Ausgewählter Textauszug
Manager gestalten den Wandel. Als Architekten der Zukunft müssen sie sich nicht nur klar darüber werden, warum sie innovieren wollen, sondern auch wo und wie. Diese drei Fragen sind für erfolgreiche Innovationsprozesse zentral. Auf dem Prüfstand steht dabei zunächst die Robustheit des aktuellen Geschäftsmodells mit Blick auf die möglichen Szenarien der Zukunft. Hier gilt es insbesondere herauszukristallisieren, wo sich die Organisation künftig positionieren und mit welchem Wertversprechen sie welche heutigen und künftigen Kundenprobleme lösen will. Und anschließend geht es darum zu entscheiden, wie und mit welchen Werkzeugen die Innovationsarbeit zum Erfolg geführt werden soll.

Zu prüfende Daten
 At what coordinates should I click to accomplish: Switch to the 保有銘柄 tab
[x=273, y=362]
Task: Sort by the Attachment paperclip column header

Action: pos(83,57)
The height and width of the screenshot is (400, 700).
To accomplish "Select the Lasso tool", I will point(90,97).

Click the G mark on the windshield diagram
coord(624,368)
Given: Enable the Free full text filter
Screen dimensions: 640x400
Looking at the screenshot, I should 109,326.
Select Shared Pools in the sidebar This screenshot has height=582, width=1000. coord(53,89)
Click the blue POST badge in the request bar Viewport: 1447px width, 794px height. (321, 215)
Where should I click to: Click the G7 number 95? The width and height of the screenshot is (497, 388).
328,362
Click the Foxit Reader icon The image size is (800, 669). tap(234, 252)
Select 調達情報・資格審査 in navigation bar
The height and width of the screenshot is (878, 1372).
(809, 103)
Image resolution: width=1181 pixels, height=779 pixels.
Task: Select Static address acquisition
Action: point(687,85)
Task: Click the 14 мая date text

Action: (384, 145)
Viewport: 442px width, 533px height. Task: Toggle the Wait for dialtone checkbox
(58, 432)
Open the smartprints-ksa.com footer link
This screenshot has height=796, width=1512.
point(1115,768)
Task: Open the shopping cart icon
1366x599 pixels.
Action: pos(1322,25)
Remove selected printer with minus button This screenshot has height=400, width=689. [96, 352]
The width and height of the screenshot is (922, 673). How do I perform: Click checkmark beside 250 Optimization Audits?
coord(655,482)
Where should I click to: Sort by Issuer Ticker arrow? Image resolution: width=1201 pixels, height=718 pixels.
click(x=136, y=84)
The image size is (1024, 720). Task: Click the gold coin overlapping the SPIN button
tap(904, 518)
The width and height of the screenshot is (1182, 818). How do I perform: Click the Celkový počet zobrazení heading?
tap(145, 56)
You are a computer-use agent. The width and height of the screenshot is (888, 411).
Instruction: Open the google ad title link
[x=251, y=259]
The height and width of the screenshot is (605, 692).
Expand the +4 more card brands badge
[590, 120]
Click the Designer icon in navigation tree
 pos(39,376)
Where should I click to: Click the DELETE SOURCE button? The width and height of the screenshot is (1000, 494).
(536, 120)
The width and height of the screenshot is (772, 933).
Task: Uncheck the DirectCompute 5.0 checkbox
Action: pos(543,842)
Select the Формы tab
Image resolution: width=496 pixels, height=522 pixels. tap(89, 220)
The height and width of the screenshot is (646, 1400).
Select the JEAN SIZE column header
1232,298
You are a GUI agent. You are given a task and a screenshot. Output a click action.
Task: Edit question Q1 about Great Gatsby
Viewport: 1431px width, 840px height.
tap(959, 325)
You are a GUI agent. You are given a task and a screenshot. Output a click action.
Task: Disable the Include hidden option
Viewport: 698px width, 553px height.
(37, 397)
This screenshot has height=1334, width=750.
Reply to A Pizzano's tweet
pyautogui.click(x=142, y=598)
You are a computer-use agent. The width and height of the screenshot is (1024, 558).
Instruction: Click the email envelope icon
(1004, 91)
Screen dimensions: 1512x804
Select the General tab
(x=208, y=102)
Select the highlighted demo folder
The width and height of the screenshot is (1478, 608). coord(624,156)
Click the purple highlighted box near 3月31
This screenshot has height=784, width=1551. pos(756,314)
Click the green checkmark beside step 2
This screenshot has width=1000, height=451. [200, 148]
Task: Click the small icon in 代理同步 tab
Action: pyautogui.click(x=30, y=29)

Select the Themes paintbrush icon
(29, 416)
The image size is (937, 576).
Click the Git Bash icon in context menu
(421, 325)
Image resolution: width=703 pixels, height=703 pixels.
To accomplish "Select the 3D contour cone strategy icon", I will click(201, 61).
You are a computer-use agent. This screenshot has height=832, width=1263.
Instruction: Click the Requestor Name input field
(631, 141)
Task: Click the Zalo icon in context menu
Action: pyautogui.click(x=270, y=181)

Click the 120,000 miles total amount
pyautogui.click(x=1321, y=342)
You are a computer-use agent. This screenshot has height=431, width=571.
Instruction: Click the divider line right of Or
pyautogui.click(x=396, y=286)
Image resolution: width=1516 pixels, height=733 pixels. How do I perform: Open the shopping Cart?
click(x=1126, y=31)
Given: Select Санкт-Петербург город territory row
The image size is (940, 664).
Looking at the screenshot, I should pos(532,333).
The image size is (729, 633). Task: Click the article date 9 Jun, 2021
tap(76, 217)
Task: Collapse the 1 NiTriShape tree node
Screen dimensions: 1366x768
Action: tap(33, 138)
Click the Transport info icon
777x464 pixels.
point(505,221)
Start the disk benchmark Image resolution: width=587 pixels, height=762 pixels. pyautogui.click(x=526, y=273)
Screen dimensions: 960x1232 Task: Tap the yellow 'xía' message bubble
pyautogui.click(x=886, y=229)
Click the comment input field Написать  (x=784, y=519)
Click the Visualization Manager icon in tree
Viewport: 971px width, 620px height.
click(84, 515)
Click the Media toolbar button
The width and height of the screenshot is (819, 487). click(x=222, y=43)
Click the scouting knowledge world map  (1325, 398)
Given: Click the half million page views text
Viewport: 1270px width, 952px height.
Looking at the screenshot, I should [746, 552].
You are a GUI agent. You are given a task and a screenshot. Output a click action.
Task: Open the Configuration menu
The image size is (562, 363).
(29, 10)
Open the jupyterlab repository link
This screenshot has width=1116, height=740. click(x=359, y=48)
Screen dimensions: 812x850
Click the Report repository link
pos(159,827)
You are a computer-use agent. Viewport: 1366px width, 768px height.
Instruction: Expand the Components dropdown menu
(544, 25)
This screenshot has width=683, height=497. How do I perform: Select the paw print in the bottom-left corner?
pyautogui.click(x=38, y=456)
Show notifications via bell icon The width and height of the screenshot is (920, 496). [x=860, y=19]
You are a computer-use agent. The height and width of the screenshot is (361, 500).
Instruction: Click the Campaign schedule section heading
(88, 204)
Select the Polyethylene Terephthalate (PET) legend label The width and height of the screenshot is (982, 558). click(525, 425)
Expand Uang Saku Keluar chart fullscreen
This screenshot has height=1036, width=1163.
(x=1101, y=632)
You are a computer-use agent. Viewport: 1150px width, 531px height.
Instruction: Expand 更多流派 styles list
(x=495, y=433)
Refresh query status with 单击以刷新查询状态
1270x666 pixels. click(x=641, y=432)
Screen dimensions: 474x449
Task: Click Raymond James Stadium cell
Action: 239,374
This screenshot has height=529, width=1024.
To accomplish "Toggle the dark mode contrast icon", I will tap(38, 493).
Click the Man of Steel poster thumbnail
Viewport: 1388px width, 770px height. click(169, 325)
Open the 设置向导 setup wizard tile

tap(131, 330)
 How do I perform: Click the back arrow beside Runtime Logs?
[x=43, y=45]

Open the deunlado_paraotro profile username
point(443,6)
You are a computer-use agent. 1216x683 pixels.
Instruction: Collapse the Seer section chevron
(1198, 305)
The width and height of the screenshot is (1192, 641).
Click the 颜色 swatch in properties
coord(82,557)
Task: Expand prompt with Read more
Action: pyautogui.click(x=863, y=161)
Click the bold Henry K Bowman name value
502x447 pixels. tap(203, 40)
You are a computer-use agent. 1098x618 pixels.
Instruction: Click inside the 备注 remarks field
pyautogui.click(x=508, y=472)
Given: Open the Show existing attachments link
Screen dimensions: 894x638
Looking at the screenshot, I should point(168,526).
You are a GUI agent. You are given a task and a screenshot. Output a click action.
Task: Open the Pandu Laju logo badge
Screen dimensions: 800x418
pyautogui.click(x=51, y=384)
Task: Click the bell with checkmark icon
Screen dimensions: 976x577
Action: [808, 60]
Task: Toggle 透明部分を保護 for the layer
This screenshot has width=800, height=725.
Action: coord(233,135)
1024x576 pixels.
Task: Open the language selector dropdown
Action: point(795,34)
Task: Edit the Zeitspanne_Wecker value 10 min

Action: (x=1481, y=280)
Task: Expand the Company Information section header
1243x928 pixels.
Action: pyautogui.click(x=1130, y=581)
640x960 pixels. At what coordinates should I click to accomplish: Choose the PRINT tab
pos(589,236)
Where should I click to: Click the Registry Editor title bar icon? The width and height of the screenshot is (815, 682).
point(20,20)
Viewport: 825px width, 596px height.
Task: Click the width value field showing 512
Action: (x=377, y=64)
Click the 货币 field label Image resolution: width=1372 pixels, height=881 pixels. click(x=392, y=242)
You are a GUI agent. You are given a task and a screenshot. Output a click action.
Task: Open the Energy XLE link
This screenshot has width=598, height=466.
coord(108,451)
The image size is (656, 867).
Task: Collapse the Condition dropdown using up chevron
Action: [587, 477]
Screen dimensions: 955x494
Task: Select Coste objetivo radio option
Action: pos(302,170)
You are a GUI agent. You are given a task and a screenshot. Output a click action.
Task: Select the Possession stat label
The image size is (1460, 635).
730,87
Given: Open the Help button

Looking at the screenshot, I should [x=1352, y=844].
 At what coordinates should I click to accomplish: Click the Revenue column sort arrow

Aufgaben
1/ Gib aus dem Auszug über Innovationsprozesse alles von „Manager gestalten den“ bis hinunter zu „geführt werden soll.“ wortgetreu aus.
2/ Führe den Text über Innovationsprozesse im Anschluss an seinen letzten Satz weiter.
Die Datensätze spielen hierbei keine Rolle.

Lösungen
1/
Manager gestalten den Wandel. Als Architekten der Zukunft müssen sie sich nicht nur klar darüber werden, warum sie innovieren wollen, sondern auch wo und wie. Diese drei Fragen sind für erfolgreiche Innovationsprozesse zentral. Auf dem Prüfstand steht dabei zunächst die Robustheit des aktuellen Geschäftsmodells mit Blick auf die möglichen Szenarien der Zukunft. Hier gilt es insbesondere herauszukristallisieren, wo sich die Organisation künftig positionieren und mit welchem Wertversprechen sie welche heutigen und künftigen Kundenprobleme lösen will. Und anschließend geht es darum zu entscheiden, wie und mit welchen Werkzeugen die Innovationsarbeit zum Erfolg geführt werden soll.

2/
Treiber des Wandels

ARBEITSTEILUNG IM ÖKOSYSTEM

Heute reicht es nicht mehr aus, mit neuen Produkten und Services zusätzliche Umsätze zu generieren oder dank effizienterer Prozesse Kosten zu senken. Die Herausforderungen bestehen darin, sowohl anlagenintensive Geschäftsmodelle zu digitalisieren als auch mit ergänzenden Marktleistungen rund um das Kerngeschäft Kundenbedürfnisse ganzheitlich zu bedienen und zusätzliche Ertragsströme zu erschließen. Gefragt sind neue, radikale Wertversprechen, die zügig umgesetzt werden können.

„Unternehmenslenker stehen vor der Aufgabe, ihr bestehendes Geschäftsmodell samt seiner Strukturen zu transformieren und gleichzeitig disruptive Innovationen zu schaffen“, sagt Sebastian Ley. Erfolgreiche Organisationen setzen sich daher intensiv mit Geschäftsmodell- und Ökosysteminnovation auseinander. Unternehmen müssen heute nicht mehr alles aus eigener Kraft schaffen. Sie können neue Marktleistungen oder eine bessere Wertschöpfung auch gemeinsam mit strategischen Partnern innerhalb eines Ökosystems realisieren und so flexibel auf sich verändernde Marktgegebenheiten reagieren.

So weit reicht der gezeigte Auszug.